Result of running my code is:

E is destroyed
end of block

which means that some instance of E is destroyed before reaching the end of {}

Questions:
1. I experimented a bit. Is it correct that t.get() value in e2 = &(t.get()); line is destroyed immediately because it was not assigned by value to any variable?
2. If this value is destroyed, that means that e2 pointer is invalid. But std::cout << e2->test; line still prints saved integer value. Is pointer still valid somehow or this data just occassionally stayed at this place of memory?

Answer 1

By default, memory that is freed is not set to a specific value. Thus, it keeps the last value it had. What is happening is that the address of your copy of t->data is stored in e2. Then, the compiler frees said copy because you are not using it anymore.
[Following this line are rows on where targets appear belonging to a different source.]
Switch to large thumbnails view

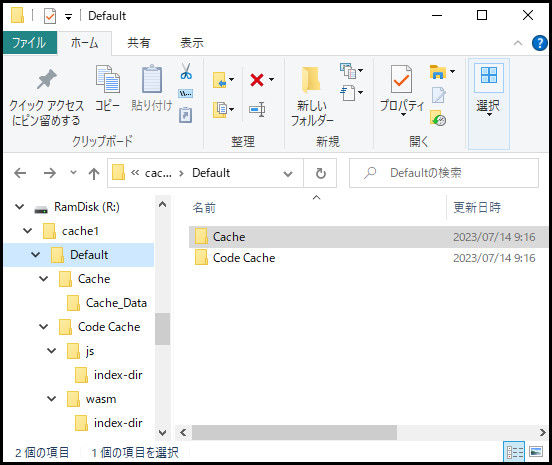[536, 452]
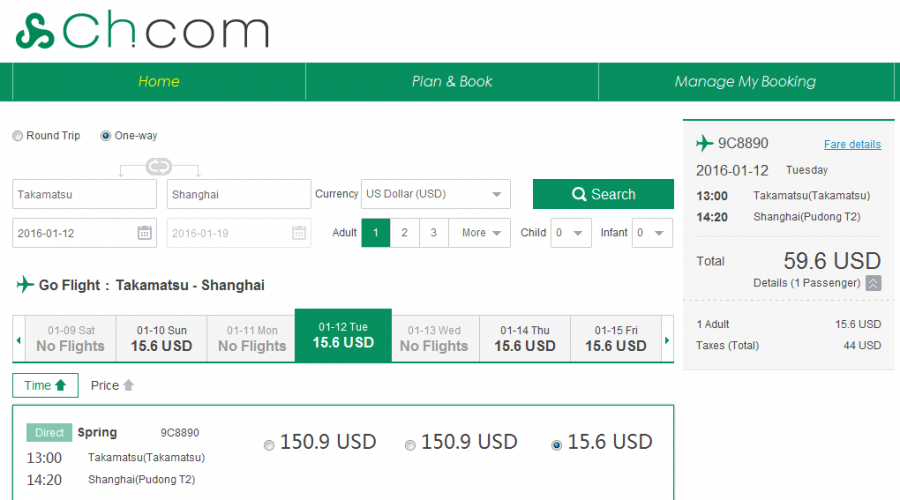900x500 pixels.
Task: Select the Round Trip option
Action: click(x=18, y=136)
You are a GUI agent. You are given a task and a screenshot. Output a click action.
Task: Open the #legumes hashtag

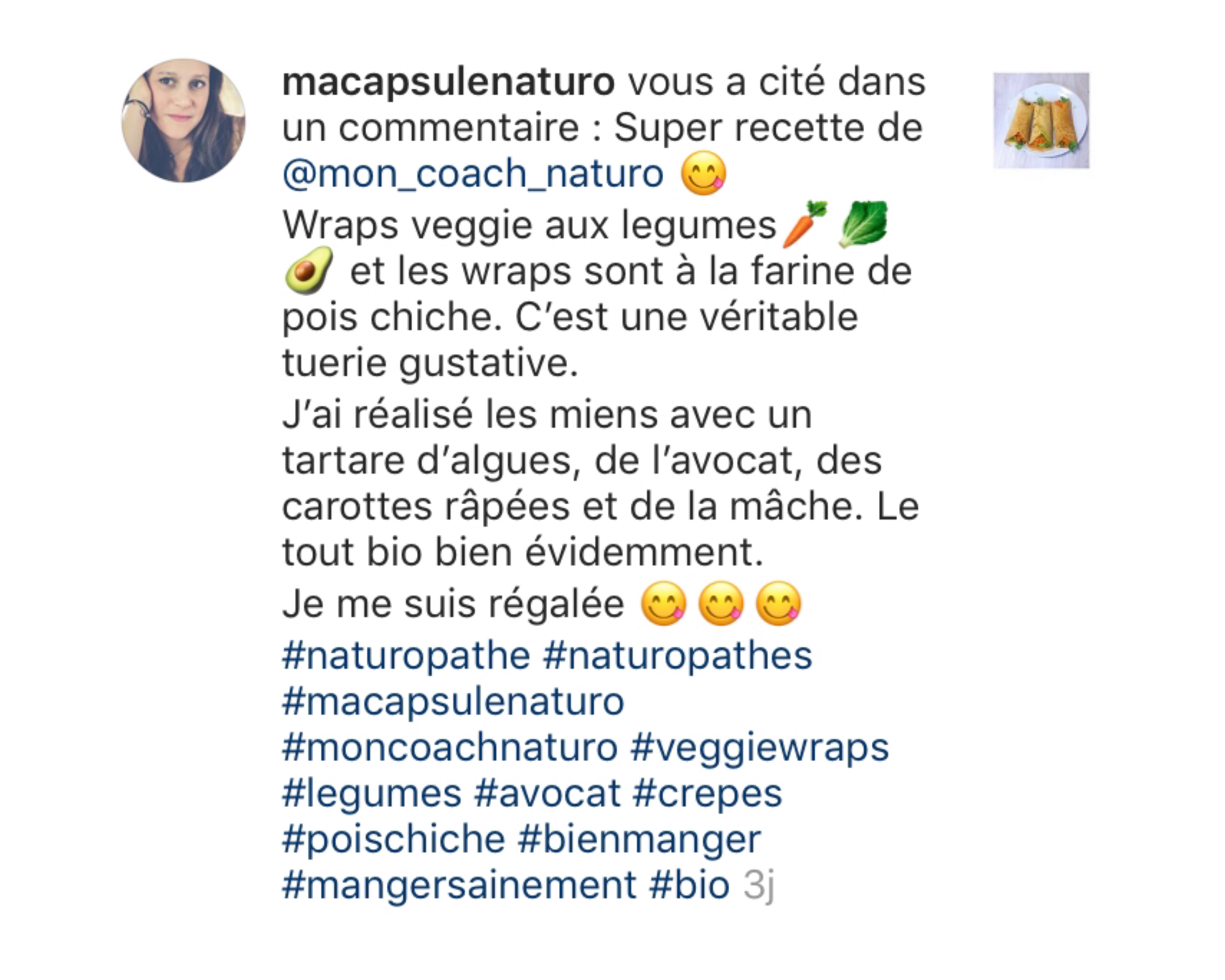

Thus you have a call to the destructor.

However, you are indeed keeping the values in memory so your pointer can still access them. (But i am guessing that with valgrind that is spitting out an invalid read.)

So yes, your pointer is indeed invalid, however it still can access the data.

Rephrased to answer logically your questions :

1) It's a copy and not assigned so destroyed immediately.

2) The values exist at the address however the address is considered invalid and can lead to memory issues (Segmentation fault for example)

Answer 2

The original code won't compile by GCC because the function

E T::get()
{
    return this->data;
}

returns value. When you assign the pointer e2 = &(t.get()); in the block, it makes a temporary copy of data. After you exit from the block, when you reference the pointer e2, it no longer points to the actual variable because the temporary variable is out of scope. So in order to correct this, you can modify the code to return a reference to data field of class T:

E& T::get()
{
    return data;
}

After that when you run the code again, you will see:

end of block
2
E is destroyed
E is destroyed

Note that the two E is destroyed is due to the fact that there are two E instances, one for e, and the other for t.data because the code t.data = e; will invoke the copy constructor of class E. Therefore finally there are two E objects get destructed when the program exits.